Problem description
Using the records below, count the lines with "Правила" in them. Give the number only.

Extracted entries

***

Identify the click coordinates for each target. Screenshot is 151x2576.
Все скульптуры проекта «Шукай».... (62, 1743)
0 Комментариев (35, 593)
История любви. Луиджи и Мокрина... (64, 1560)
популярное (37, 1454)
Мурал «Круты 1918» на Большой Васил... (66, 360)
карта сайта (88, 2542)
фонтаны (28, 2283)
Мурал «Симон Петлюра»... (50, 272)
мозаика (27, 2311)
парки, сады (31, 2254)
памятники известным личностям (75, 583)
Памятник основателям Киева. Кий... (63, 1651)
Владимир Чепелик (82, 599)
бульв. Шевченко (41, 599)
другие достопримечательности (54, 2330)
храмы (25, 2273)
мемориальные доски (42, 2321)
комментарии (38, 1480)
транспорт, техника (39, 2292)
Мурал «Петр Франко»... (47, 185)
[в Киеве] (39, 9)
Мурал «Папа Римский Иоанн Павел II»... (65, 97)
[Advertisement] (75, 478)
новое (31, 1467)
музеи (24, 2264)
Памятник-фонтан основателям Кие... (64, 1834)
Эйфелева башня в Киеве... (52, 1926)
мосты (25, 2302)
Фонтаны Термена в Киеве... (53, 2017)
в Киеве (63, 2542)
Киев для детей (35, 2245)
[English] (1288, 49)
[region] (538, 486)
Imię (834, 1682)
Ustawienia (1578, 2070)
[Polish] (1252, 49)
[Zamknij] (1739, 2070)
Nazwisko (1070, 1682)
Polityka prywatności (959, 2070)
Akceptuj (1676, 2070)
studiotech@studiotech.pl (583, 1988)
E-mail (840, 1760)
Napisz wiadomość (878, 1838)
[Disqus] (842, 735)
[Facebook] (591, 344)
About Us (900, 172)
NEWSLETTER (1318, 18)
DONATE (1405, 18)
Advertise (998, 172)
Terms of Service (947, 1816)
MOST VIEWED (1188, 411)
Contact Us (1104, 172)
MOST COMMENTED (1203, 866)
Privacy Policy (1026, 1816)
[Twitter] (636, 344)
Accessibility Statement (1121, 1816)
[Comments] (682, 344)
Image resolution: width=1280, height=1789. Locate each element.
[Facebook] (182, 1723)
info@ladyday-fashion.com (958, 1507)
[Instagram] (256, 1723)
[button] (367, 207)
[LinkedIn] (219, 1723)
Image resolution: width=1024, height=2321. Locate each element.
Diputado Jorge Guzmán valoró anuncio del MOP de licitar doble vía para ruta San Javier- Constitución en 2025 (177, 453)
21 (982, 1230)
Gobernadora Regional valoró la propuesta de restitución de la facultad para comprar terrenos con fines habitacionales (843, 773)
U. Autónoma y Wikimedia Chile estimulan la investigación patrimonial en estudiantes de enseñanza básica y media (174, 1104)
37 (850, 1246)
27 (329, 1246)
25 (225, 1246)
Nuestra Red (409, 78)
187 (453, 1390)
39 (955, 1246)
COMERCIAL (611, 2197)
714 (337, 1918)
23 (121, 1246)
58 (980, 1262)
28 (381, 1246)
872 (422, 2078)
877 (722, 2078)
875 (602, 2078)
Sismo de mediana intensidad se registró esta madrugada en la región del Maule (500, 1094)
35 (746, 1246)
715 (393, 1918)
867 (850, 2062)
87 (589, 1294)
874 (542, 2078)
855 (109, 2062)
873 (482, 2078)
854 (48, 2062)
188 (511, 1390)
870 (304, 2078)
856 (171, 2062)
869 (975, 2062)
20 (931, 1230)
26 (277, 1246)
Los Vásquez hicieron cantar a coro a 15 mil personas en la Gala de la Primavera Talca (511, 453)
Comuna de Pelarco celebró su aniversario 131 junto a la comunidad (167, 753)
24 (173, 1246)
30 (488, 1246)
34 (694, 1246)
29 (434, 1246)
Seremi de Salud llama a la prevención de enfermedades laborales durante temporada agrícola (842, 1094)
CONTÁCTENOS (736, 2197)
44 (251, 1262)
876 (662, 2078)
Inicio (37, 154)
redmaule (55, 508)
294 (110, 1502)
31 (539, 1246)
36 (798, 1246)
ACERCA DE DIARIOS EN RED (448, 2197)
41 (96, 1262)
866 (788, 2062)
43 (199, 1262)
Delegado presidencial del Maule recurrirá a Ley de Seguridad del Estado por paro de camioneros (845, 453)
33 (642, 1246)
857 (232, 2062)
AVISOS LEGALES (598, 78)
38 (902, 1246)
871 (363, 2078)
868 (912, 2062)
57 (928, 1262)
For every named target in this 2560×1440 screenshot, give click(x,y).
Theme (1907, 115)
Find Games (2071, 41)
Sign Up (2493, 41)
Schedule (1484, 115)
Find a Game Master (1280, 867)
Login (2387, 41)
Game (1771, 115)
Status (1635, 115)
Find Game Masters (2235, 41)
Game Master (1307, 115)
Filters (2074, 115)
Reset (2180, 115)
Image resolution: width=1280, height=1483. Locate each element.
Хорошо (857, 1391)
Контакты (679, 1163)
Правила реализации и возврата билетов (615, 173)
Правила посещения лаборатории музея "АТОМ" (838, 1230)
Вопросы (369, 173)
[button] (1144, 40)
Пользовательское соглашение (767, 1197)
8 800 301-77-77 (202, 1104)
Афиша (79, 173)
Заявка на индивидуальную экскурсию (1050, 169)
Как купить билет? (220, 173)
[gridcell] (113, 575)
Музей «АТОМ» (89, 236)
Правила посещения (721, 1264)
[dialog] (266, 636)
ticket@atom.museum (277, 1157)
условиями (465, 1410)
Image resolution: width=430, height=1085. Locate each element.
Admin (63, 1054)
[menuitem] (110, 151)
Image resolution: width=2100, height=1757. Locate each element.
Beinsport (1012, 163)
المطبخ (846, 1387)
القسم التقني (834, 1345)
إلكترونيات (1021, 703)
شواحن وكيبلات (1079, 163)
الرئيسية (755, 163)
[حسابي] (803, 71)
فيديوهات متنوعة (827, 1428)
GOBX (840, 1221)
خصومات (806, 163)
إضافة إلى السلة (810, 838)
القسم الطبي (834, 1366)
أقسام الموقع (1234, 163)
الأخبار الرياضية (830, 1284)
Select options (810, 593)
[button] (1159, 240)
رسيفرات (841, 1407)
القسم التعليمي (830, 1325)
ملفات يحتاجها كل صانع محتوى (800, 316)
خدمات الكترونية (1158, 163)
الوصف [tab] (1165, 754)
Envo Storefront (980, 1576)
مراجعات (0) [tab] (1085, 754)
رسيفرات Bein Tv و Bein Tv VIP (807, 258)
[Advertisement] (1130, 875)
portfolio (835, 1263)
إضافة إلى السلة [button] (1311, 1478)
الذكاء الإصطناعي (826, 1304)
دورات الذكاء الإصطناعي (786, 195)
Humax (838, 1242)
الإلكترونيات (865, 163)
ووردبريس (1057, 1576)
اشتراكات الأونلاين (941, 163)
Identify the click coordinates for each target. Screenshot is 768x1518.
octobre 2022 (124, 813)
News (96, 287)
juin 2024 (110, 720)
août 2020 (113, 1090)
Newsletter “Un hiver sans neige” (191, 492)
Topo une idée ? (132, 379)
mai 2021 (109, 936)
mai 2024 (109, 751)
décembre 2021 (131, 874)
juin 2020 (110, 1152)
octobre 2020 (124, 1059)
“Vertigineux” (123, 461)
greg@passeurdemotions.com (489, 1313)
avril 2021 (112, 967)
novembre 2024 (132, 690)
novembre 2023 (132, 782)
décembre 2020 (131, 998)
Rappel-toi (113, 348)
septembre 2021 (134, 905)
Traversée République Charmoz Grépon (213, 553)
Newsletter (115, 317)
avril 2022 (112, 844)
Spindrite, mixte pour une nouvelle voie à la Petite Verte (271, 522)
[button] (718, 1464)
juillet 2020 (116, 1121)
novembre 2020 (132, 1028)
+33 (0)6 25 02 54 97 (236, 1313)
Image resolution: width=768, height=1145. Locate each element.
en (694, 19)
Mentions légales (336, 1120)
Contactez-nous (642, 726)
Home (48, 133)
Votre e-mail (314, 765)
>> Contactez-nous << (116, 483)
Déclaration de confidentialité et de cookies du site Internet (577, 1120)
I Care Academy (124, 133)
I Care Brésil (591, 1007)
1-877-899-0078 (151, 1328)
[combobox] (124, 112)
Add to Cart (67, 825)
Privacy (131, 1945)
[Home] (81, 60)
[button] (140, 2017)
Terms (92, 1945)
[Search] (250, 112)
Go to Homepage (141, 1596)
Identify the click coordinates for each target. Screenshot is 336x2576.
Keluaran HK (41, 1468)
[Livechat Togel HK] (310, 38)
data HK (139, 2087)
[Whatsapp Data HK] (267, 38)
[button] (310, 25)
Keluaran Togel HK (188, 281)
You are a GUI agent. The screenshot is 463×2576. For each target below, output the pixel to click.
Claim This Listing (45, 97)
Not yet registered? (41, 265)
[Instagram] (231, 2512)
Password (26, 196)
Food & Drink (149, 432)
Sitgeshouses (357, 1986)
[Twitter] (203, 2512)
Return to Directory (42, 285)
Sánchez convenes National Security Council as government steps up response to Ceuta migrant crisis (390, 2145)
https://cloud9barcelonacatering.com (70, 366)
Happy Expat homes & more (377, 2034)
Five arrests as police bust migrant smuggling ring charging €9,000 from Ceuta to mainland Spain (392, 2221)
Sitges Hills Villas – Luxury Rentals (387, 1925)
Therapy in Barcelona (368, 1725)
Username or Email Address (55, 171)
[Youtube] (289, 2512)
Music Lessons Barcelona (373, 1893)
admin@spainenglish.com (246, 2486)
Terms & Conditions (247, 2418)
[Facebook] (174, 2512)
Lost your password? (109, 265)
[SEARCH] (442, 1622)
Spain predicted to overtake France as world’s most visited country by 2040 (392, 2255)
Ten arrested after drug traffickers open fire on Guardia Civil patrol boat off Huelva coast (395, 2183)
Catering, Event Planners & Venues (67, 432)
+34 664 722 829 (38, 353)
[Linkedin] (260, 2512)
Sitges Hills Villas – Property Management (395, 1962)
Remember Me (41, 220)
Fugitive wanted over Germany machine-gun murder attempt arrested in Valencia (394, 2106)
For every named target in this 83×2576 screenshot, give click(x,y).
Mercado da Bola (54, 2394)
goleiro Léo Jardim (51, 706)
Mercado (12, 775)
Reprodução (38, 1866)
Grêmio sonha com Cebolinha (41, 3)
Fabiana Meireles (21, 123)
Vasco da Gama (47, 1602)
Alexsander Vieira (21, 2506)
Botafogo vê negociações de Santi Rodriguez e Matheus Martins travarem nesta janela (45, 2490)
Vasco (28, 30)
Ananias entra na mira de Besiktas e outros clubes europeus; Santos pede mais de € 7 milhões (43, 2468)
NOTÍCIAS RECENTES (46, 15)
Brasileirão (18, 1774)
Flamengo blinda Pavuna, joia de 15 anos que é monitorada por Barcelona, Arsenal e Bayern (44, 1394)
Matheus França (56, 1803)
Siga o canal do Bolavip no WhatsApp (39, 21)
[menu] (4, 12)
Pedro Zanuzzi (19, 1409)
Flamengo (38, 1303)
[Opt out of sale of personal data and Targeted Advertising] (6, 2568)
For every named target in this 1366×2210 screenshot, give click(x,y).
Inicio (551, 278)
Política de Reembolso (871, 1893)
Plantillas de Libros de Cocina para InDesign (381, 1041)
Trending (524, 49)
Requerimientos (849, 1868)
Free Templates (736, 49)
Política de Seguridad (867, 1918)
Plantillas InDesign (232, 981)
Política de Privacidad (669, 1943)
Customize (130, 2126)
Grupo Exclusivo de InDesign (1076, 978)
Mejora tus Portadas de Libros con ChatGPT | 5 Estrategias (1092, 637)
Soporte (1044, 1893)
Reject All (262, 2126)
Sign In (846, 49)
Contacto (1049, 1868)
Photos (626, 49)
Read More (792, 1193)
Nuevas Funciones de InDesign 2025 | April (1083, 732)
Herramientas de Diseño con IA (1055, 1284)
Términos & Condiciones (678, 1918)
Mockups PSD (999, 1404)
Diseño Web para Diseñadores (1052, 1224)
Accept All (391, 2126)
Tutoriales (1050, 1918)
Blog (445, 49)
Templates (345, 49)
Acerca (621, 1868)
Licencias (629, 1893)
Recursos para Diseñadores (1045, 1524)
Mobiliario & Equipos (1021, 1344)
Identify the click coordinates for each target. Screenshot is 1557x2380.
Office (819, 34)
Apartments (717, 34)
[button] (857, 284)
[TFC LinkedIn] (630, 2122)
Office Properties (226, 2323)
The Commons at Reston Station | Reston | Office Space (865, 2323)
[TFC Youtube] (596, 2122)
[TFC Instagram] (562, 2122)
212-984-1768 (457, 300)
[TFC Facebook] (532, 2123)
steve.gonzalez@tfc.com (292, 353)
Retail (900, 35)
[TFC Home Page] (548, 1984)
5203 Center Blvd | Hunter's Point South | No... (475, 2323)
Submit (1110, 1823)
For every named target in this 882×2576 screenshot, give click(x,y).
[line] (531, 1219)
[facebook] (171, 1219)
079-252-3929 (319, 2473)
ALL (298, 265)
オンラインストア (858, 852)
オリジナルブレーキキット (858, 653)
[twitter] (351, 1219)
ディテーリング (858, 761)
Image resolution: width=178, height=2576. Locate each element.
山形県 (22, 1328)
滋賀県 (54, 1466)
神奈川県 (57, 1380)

***

Solution
3